Operating efficiently can be a matter of perception, so let's stick with the facts, stating with the unnecessary services forced on patients:
a)After registration, a porter escorted us to the relevant hospital department. We were shocked when told this was compulsory. Why? Surely the hospital sign-posting is clear enough for two able-bodied adults to find their own way. Why pay someone just to do this? The savings can go towards cheaper medical bills;
b)On arriving at the ward, the nurse was very insistent on us ordering a “Complimentary meal”. Who are we kidding? The cost of the meals is surely built into the hospital charges. Meals can be made optional. Some patients coming out of anaesthesia simply cannot consume any food, some prefer home-cooked food and some wish to just go straight home-sweet-home. Waiting for a hospital meal just means more unnecessary time in the ward, which means more costs;
c)Which brings me to an interesting point. The hospital in its “Conditions of Service for Inpatients” says it will take “approximately an hour to process the bill”. Also, it says, “half day room charges are applicable … if patients are discharged after 12:00pm”. My question: if the doctor gives the patient clearance to go by 11.15am but the hospital only produces the bill at 12.15pm, is the patient liable to pay the extra half day charge? And is this why the nurses are so keen to have the patients eat the “complimentary meal?”
d)Then, there was a “complimentary” toiletry kit at the bedside comprising a plastic water jug, small towel, shampoo, soap, powder, comb, toothbrush, toothpaste and toiletry bag. That “complimentary” word again. How about just having the convenience store downstairs stock toiletries at reasonable prices?
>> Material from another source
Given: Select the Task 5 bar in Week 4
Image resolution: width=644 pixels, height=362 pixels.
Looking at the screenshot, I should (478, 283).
e)And finally, two bottles of “complimentary” water. Again, unnecessary cost, not to mention the environmental impact. Surely the hospital can instal water coolers;
The gouging does not end there, Besides the unnecessary items, the hospital over-charges for medical supplies. Just two examples: a) RM10 for a pair of surgical gloves. A quick search on the internet shows US$90 for 200 pairs, or about RM1.70 per pair. The hospital was charging 6x as much!; b) RM3 for cotton buds. The doctor used the grand total of 3 sticks. I think I can buy an entire pack for RM3;
The over-charging was clear only because I asked for the detailed bill, which, by the way, took 10-15 minutes to produce. The hospital usually just gives a summary bill, which presumably most patients just sign because it's covered by insurance. Isn't it normal, good business procedure to show the detailed bill when requesting payment?
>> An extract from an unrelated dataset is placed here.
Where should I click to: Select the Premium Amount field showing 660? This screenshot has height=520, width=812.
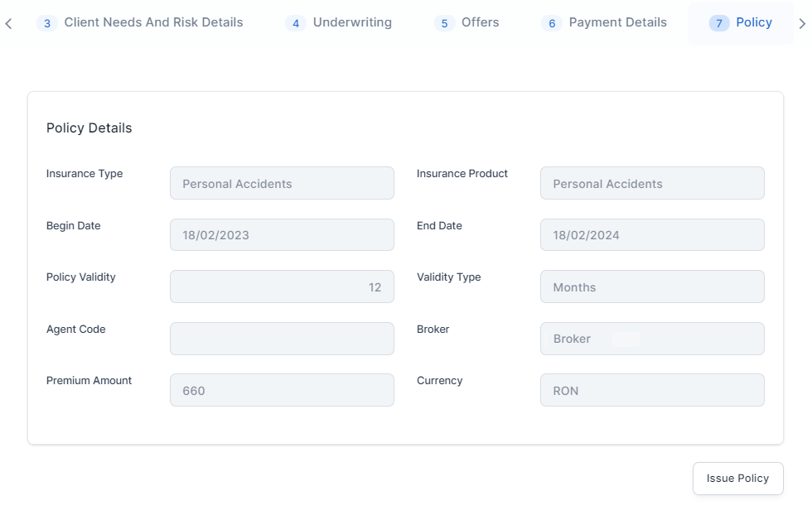coord(282,390)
Even with the detailed bill, three items were not adequately explained (i) gaseous supply; (ii) medication; (iii) nursing procedure. We did not use any gas, nor take any medication and there was no observation by the nurses.
Private hospitals are taking advantage of a captive, disadvantaged market. People who are ill just want to get better. They don't have the time or energy to shop around or argue. This is when new laws are appropriate – to protect the weak and level the playing field. The BN government, instead of chasing poor families to belt-up, should come up with a law to force private hospitals to clean up their acts.
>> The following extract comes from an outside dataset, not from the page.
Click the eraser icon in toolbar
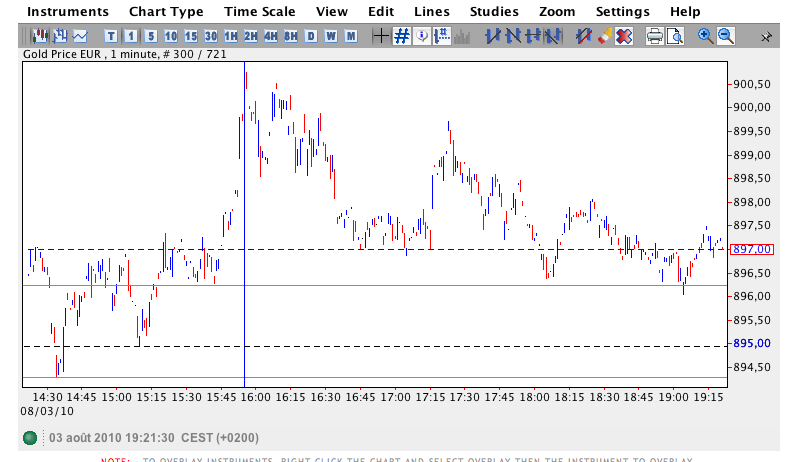The image size is (788, 462). point(604,37)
Until it does, you and I end up paying for the higher costs and the unjustified profits. You don't notice the cost at first, because it's covered by your medical insurance. But the insurance company needs to make money too. Ever notice how your medical insurance premiums keep going up? It's in our interest to keep private hospital charges fair.
Some insurance companies have been pushing the hospitals to be fairer. Help them to help you. If you have a similar experience and agree with me, write to your insurance company so they have the facts to help them negotiate.